§ **Task goal**
Rewrite all of the entries below, putting "Give your answer as a coordinate pair" wherever "Please return your answer as a coordinate pair" appears and leaving everything else unchanged.

:: Input rows

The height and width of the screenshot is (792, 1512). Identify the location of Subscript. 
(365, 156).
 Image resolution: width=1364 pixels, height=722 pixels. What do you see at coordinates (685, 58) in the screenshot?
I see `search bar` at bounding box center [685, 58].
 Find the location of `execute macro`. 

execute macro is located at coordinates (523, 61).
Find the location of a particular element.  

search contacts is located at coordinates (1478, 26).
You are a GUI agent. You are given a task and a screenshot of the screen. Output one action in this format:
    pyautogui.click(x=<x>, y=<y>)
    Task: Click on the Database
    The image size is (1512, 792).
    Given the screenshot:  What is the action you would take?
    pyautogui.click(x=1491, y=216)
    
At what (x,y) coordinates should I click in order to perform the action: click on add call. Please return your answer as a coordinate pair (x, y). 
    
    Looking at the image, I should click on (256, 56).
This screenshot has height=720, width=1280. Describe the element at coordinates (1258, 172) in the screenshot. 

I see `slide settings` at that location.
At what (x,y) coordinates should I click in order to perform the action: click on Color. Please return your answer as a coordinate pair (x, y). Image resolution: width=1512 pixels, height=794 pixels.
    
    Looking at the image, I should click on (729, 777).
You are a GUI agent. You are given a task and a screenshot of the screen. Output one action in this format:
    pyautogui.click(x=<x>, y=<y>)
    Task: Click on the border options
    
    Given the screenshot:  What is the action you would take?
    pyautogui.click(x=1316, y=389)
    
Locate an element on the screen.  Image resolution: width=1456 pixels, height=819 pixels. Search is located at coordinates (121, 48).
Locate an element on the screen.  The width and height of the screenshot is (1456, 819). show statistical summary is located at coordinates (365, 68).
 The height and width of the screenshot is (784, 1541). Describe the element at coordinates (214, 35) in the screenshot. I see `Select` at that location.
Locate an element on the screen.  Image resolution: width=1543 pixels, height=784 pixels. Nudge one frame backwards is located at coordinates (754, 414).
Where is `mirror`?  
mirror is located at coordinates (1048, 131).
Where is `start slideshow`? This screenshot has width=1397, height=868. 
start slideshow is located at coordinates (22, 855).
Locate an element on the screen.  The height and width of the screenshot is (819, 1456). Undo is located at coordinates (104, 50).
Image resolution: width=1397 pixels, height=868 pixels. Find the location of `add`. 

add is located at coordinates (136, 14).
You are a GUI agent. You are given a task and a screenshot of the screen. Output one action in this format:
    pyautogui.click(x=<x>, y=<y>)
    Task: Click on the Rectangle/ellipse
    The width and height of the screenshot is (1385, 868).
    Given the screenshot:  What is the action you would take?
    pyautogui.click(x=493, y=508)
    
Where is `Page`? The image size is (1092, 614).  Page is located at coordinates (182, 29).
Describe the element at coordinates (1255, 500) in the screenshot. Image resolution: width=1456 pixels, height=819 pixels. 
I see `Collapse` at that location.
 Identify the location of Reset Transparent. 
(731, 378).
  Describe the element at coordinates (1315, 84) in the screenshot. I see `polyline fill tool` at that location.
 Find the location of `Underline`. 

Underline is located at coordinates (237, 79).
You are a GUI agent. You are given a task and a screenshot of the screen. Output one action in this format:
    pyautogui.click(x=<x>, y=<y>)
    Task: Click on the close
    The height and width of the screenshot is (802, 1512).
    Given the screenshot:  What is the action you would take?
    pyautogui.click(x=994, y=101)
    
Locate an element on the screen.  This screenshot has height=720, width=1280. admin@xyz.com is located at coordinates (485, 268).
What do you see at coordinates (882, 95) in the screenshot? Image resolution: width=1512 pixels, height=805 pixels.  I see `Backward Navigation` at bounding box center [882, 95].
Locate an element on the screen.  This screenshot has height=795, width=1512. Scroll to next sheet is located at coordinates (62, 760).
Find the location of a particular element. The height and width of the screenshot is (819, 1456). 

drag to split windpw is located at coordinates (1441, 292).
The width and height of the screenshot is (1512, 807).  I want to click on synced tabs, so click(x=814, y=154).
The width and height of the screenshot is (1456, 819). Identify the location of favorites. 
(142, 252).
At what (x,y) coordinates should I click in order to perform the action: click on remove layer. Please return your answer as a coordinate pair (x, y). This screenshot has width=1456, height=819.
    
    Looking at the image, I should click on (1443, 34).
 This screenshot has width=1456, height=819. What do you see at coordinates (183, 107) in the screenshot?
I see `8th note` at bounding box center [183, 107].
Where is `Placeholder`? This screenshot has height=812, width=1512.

::::

§ **Written response**
The height and width of the screenshot is (792, 1512). Identify the location of Subscript. 
(365, 156).
 Image resolution: width=1364 pixels, height=722 pixels. What do you see at coordinates (685, 58) in the screenshot?
I see `search bar` at bounding box center [685, 58].
 Find the location of `execute macro`. 

execute macro is located at coordinates (523, 61).
Find the location of a particular element.  

search contacts is located at coordinates (1478, 26).
You are a GUI agent. You are given a task and a screenshot of the screen. Output one action in this format:
    pyautogui.click(x=<x>, y=<y>)
    Task: Click on the Database
    The image size is (1512, 792).
    Given the screenshot:  What is the action you would take?
    pyautogui.click(x=1491, y=216)
    
At what (x,y) coordinates should I click in order to perform the action: click on add call. Give your answer as a coordinate pair (x, y). 
    
    Looking at the image, I should click on (256, 56).
This screenshot has height=720, width=1280. Describe the element at coordinates (1258, 172) in the screenshot. 

I see `slide settings` at that location.
At what (x,y) coordinates should I click in order to perform the action: click on Color. Give your answer as a coordinate pair (x, y). Image resolution: width=1512 pixels, height=794 pixels.
    
    Looking at the image, I should click on (729, 777).
You are a GUI agent. You are given a task and a screenshot of the screen. Output one action in this format:
    pyautogui.click(x=<x>, y=<y>)
    Task: Click on the border options
    
    Given the screenshot:  What is the action you would take?
    pyautogui.click(x=1316, y=389)
    
Locate an element on the screen.  Image resolution: width=1456 pixels, height=819 pixels. Search is located at coordinates (121, 48).
Locate an element on the screen.  The width and height of the screenshot is (1456, 819). show statistical summary is located at coordinates (365, 68).
 The height and width of the screenshot is (784, 1541). Describe the element at coordinates (214, 35) in the screenshot. I see `Select` at that location.
Locate an element on the screen.  Image resolution: width=1543 pixels, height=784 pixels. Nudge one frame backwards is located at coordinates (754, 414).
Where is `mirror`?  
mirror is located at coordinates (1048, 131).
Where is `start slideshow`? This screenshot has width=1397, height=868. 
start slideshow is located at coordinates (22, 855).
Locate an element on the screen.  The height and width of the screenshot is (819, 1456). Undo is located at coordinates (104, 50).
Image resolution: width=1397 pixels, height=868 pixels. Find the location of `add`. 

add is located at coordinates (136, 14).
You are a GUI agent. You are given a task and a screenshot of the screen. Output one action in this format:
    pyautogui.click(x=<x>, y=<y>)
    Task: Click on the Rectangle/ellipse
    The width and height of the screenshot is (1385, 868).
    Given the screenshot:  What is the action you would take?
    pyautogui.click(x=493, y=508)
    
Where is `Page`? The image size is (1092, 614).  Page is located at coordinates (182, 29).
Describe the element at coordinates (1255, 500) in the screenshot. Image resolution: width=1456 pixels, height=819 pixels. 
I see `Collapse` at that location.
 Identify the location of Reset Transparent. 
(731, 378).
  Describe the element at coordinates (1315, 84) in the screenshot. I see `polyline fill tool` at that location.
 Find the location of `Underline`. 

Underline is located at coordinates (237, 79).
You are a GUI agent. You are given a task and a screenshot of the screen. Output one action in this format:
    pyautogui.click(x=<x>, y=<y>)
    Task: Click on the close
    The height and width of the screenshot is (802, 1512).
    Given the screenshot:  What is the action you would take?
    pyautogui.click(x=994, y=101)
    
Locate an element on the screen.  This screenshot has height=720, width=1280. admin@xyz.com is located at coordinates (485, 268).
What do you see at coordinates (882, 95) in the screenshot? Image resolution: width=1512 pixels, height=805 pixels.  I see `Backward Navigation` at bounding box center [882, 95].
Locate an element on the screen.  This screenshot has height=795, width=1512. Scroll to next sheet is located at coordinates (62, 760).
Find the location of a particular element. The height and width of the screenshot is (819, 1456). 

drag to split windpw is located at coordinates (1441, 292).
The width and height of the screenshot is (1512, 807).  I want to click on synced tabs, so click(x=814, y=154).
The width and height of the screenshot is (1456, 819). Identify the location of favorites. 
(142, 252).
At what (x,y) coordinates should I click in order to perform the action: click on remove layer. Give your answer as a coordinate pair (x, y). This screenshot has width=1456, height=819.
    
    Looking at the image, I should click on (1443, 34).
 This screenshot has width=1456, height=819. What do you see at coordinates (183, 107) in the screenshot?
I see `8th note` at bounding box center [183, 107].
Where is `Placeholder`? This screenshot has height=812, width=1512.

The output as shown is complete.